(Pixel coordinate grounding data)
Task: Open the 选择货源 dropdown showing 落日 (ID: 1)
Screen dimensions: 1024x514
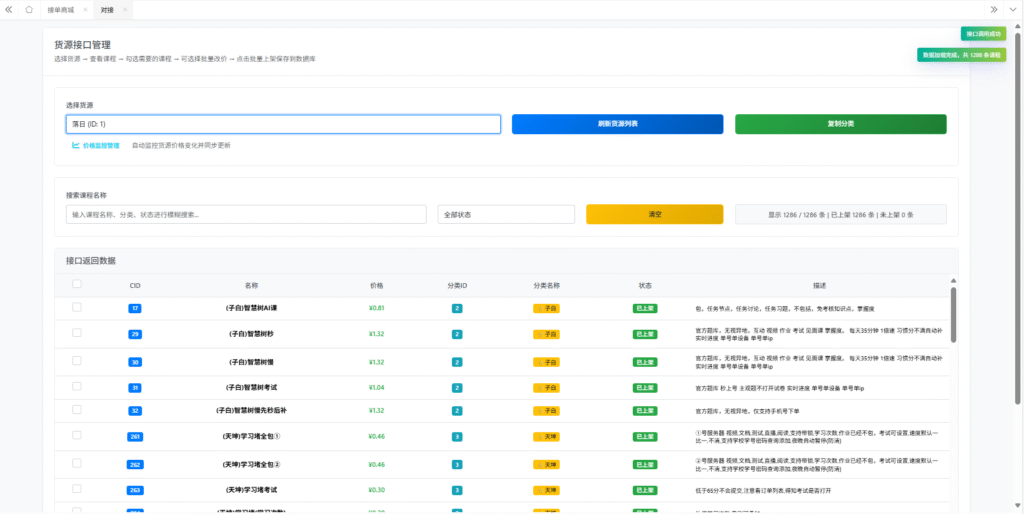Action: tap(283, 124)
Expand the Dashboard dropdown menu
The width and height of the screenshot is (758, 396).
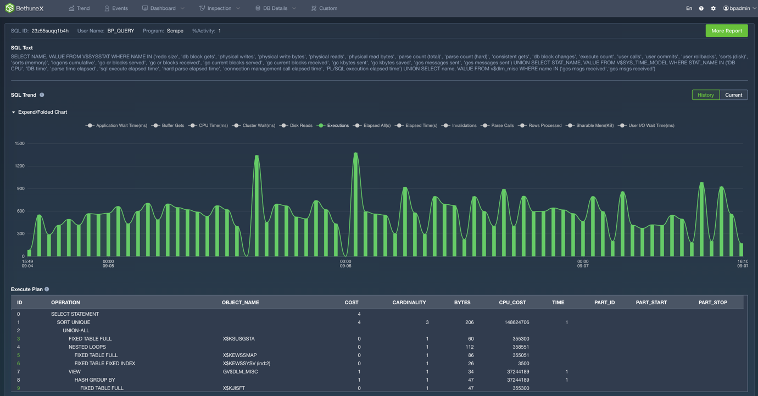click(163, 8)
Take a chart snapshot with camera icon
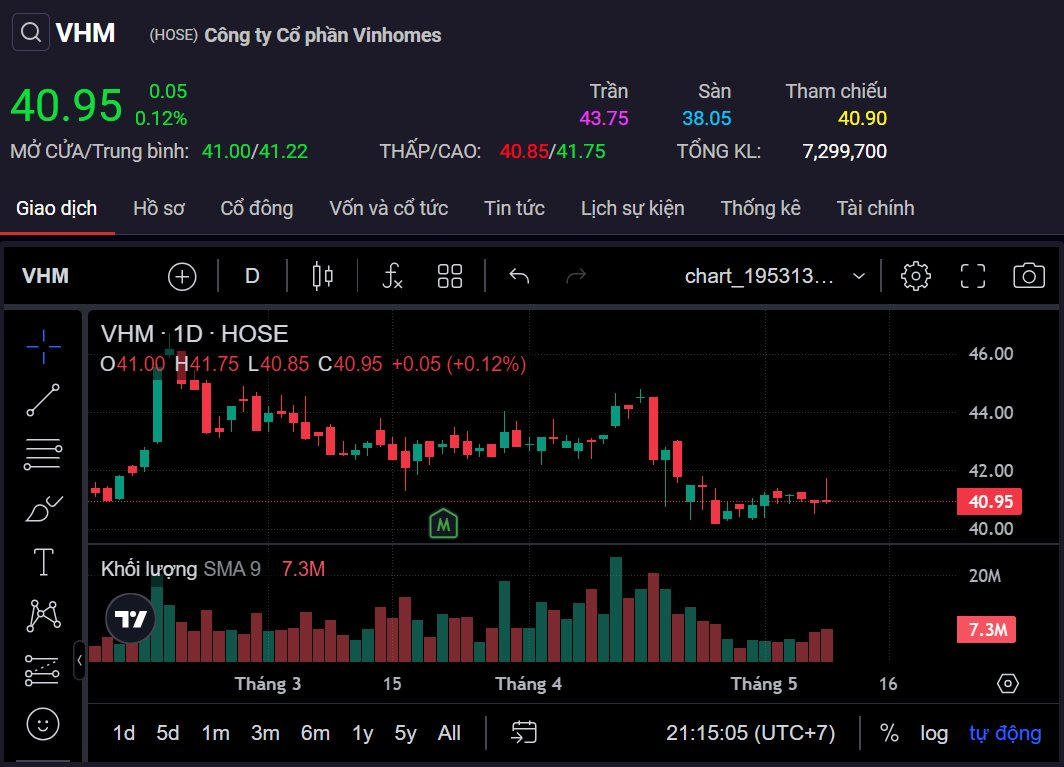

**Problem description**. Using the data above, show each line where "dropdown" occurs.

**Result of this exercise**.
Task: Open the 选择货源 dropdown showing 落日 (ID: 1)
Expand the Dashboard dropdown menu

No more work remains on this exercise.